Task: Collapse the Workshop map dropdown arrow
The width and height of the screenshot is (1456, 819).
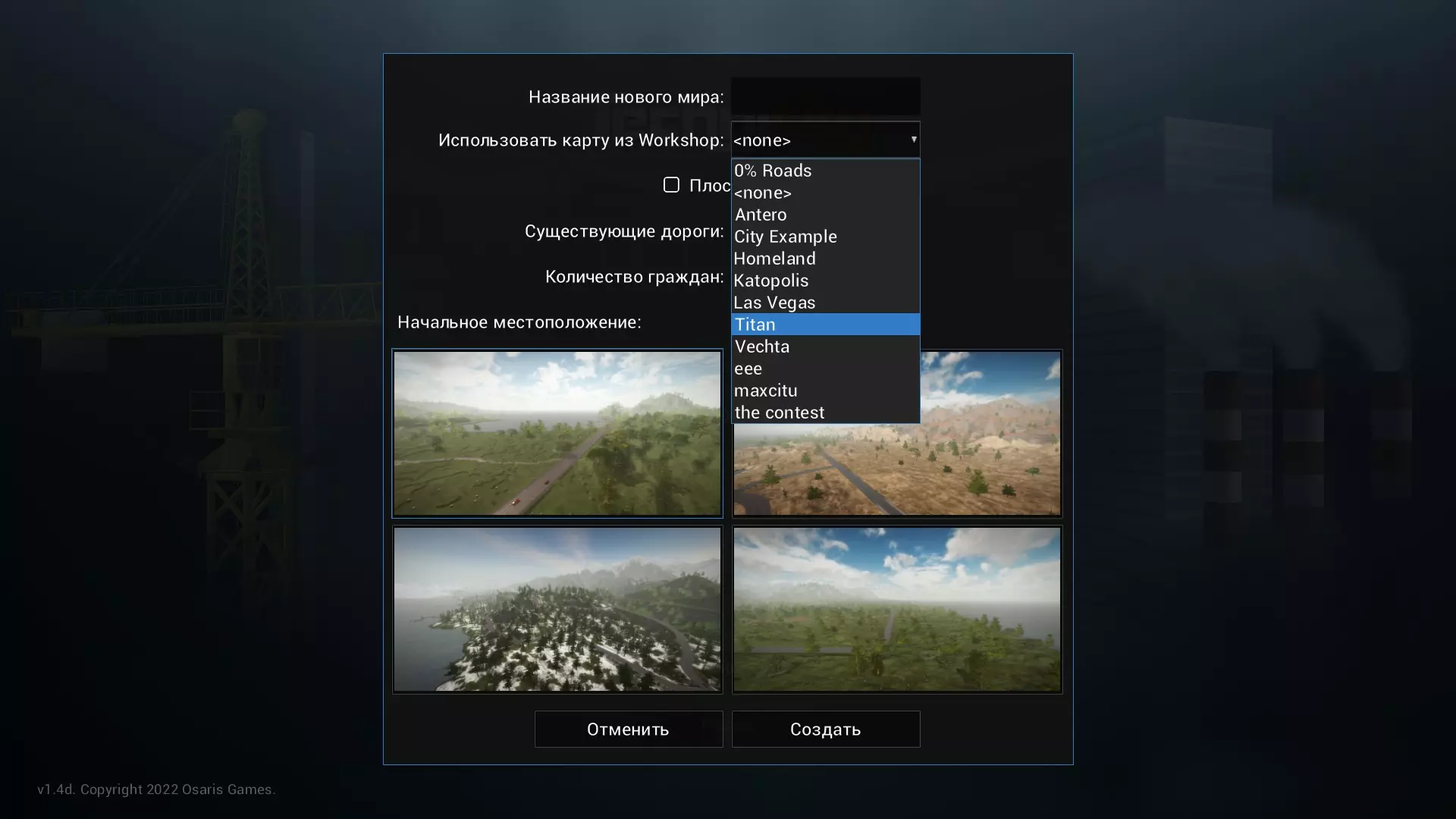Action: (x=913, y=140)

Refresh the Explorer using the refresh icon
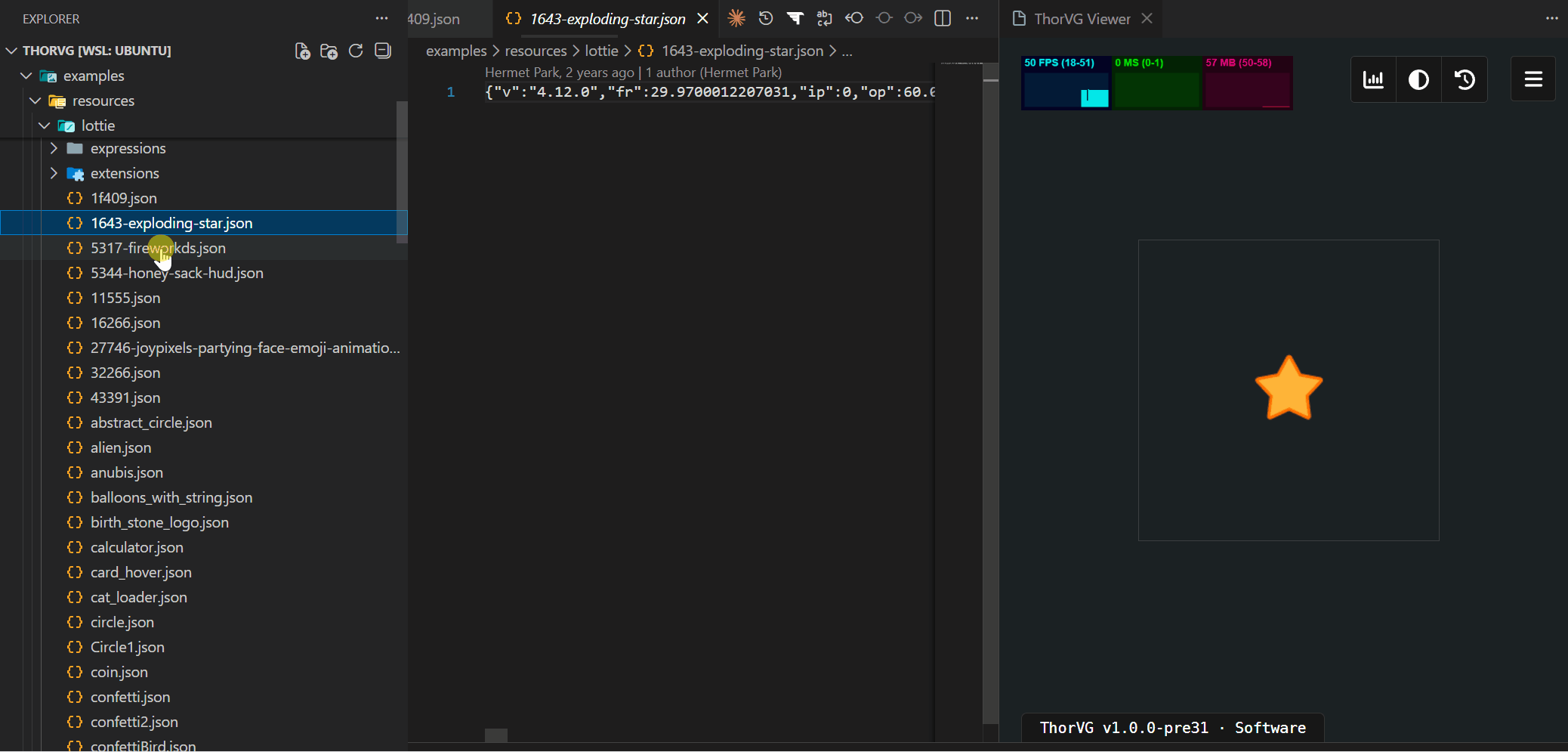356,51
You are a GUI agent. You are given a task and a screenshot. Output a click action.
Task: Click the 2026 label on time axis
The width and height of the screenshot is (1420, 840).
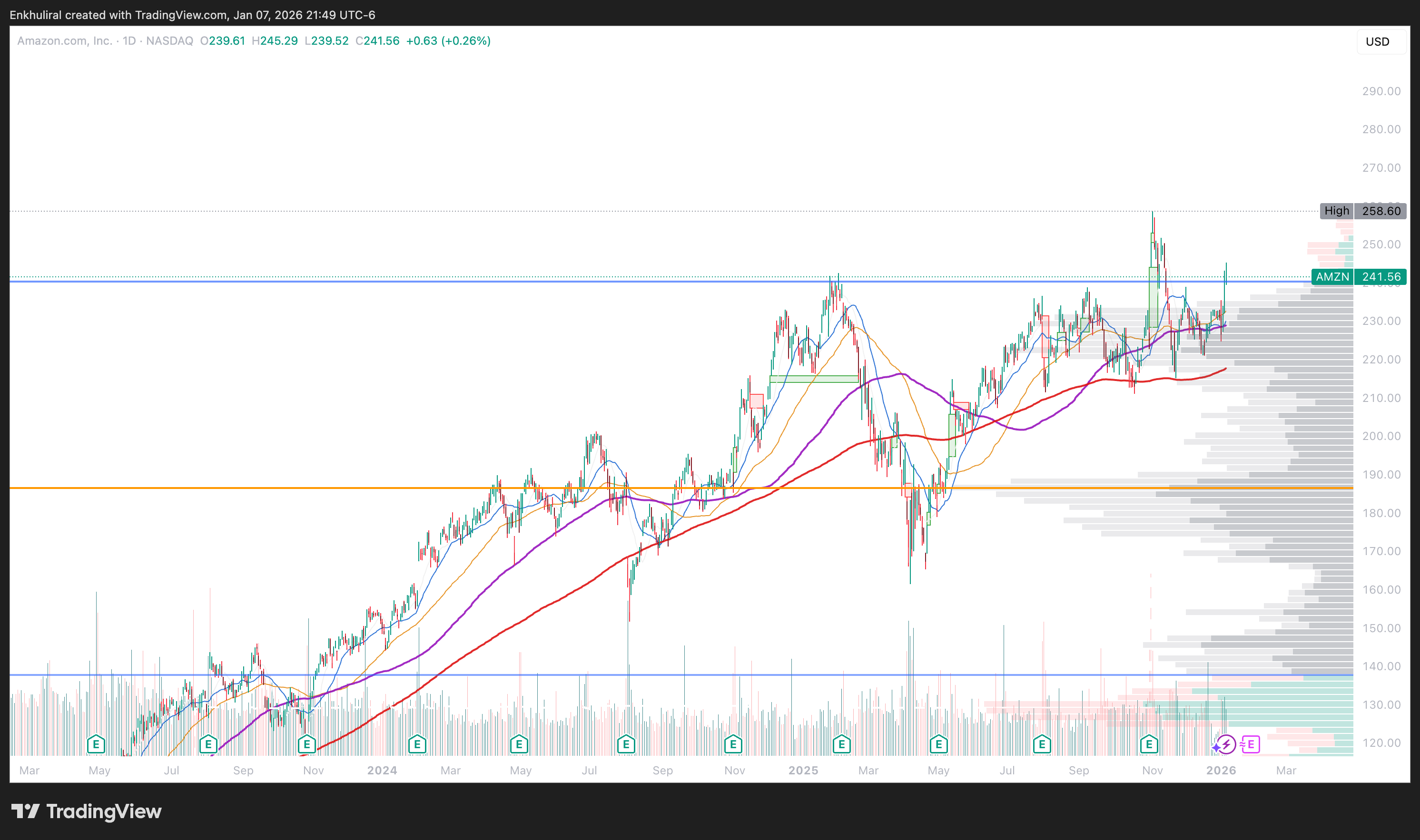pyautogui.click(x=1221, y=771)
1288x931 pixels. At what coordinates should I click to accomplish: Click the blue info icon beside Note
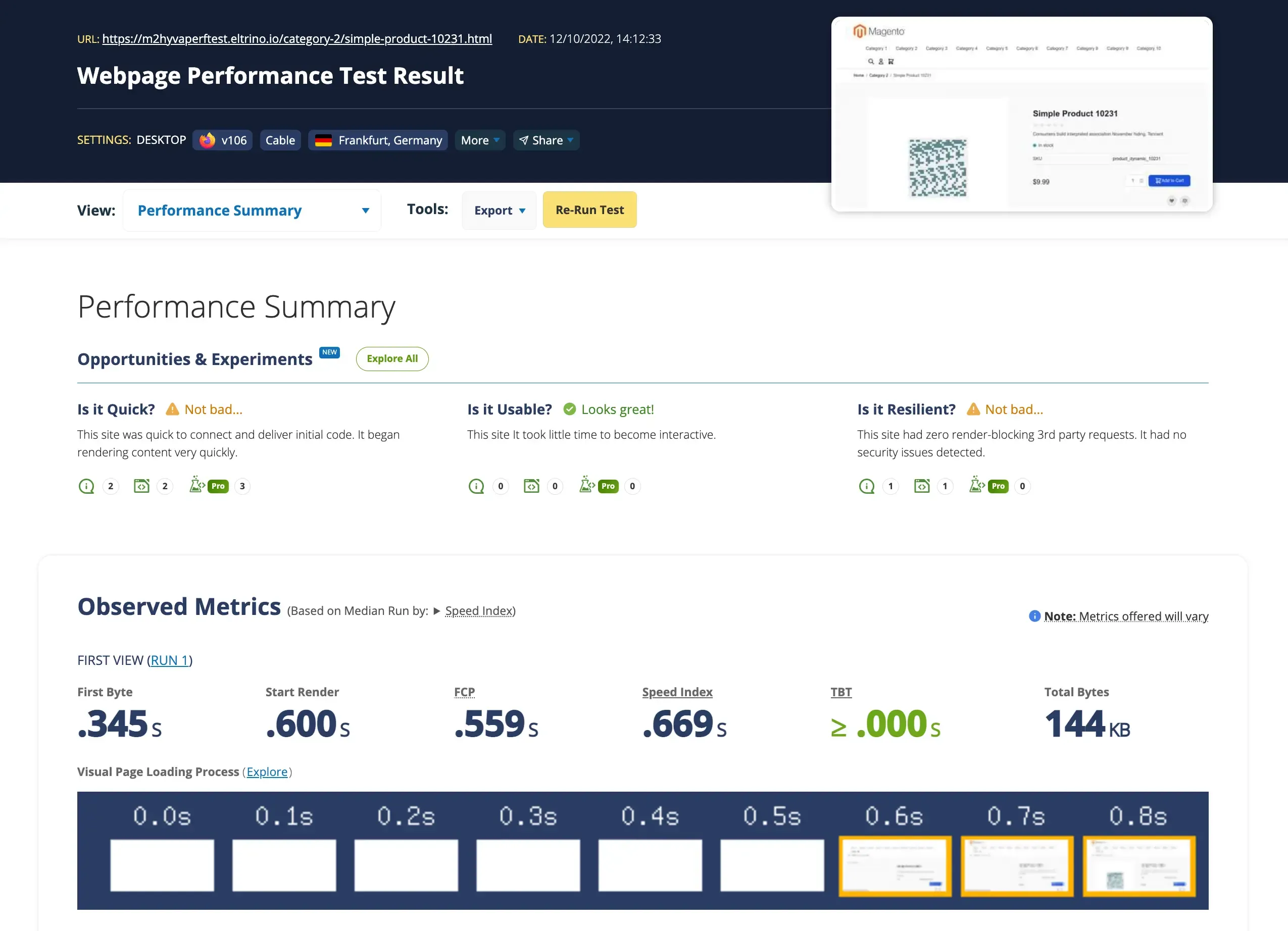point(1034,616)
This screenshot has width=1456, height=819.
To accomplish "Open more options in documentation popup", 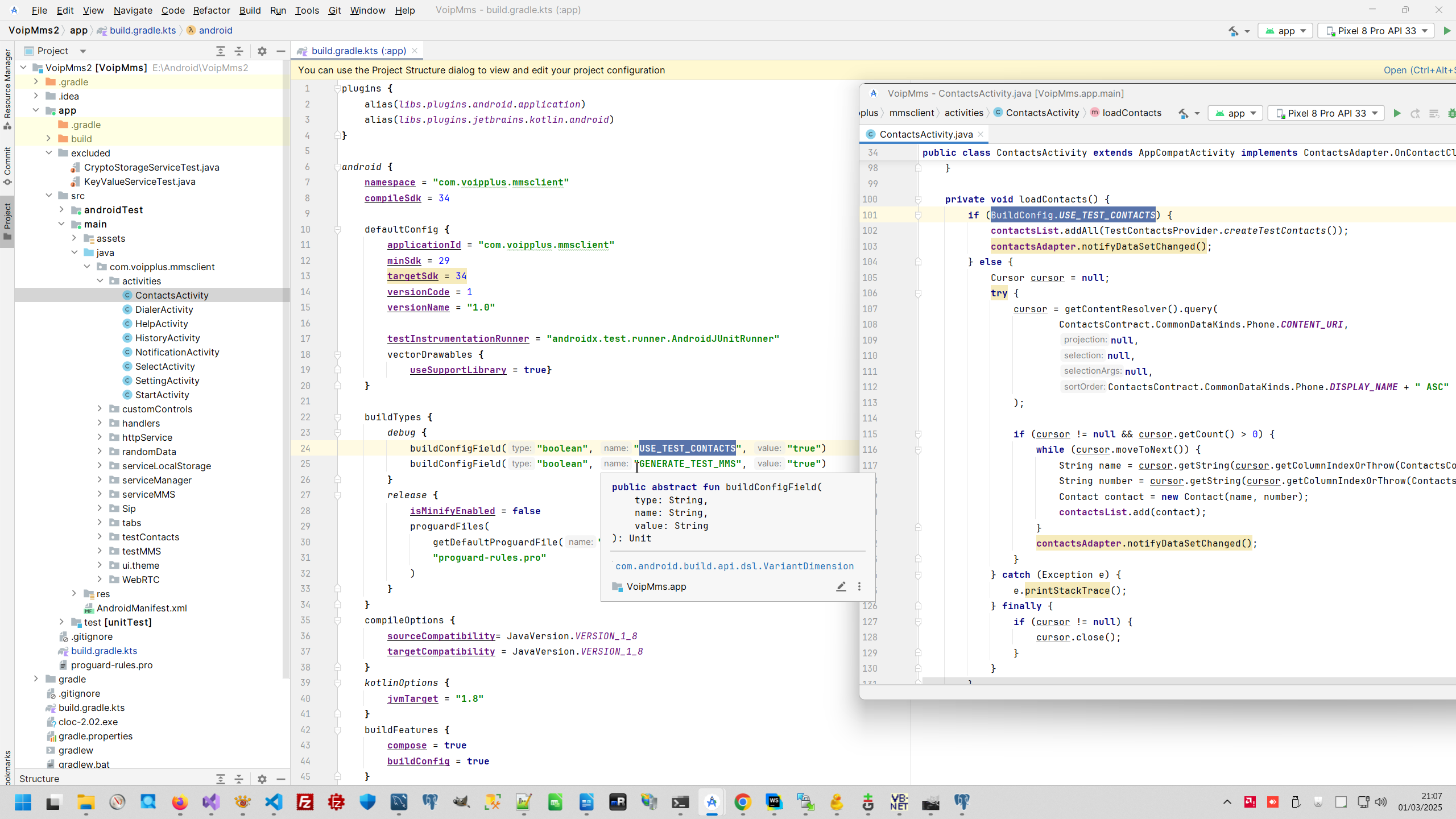I will pos(859,586).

▸ What to do
Nothing but the lines from the start of the records through the line holding "This screenshot has width=1456, height=819." should be printed, exactly as written and with the pictures left out.

▸ Written response
Task: Collapse the Workshop map dropdown arrow
The width and height of the screenshot is (1456, 819).
Action: (x=913, y=140)

Refresh the Explorer using the refresh icon
356,51
You are a GUI agent. You are given a task and a screenshot. Output a click action.
Task: Click the 2026 label on time axis
The width and height of the screenshot is (1420, 840).
pyautogui.click(x=1221, y=771)
1288x931 pixels. At what coordinates should I click to accomplish: Click the blue info icon beside Note
point(1034,616)
This screenshot has width=1456, height=819.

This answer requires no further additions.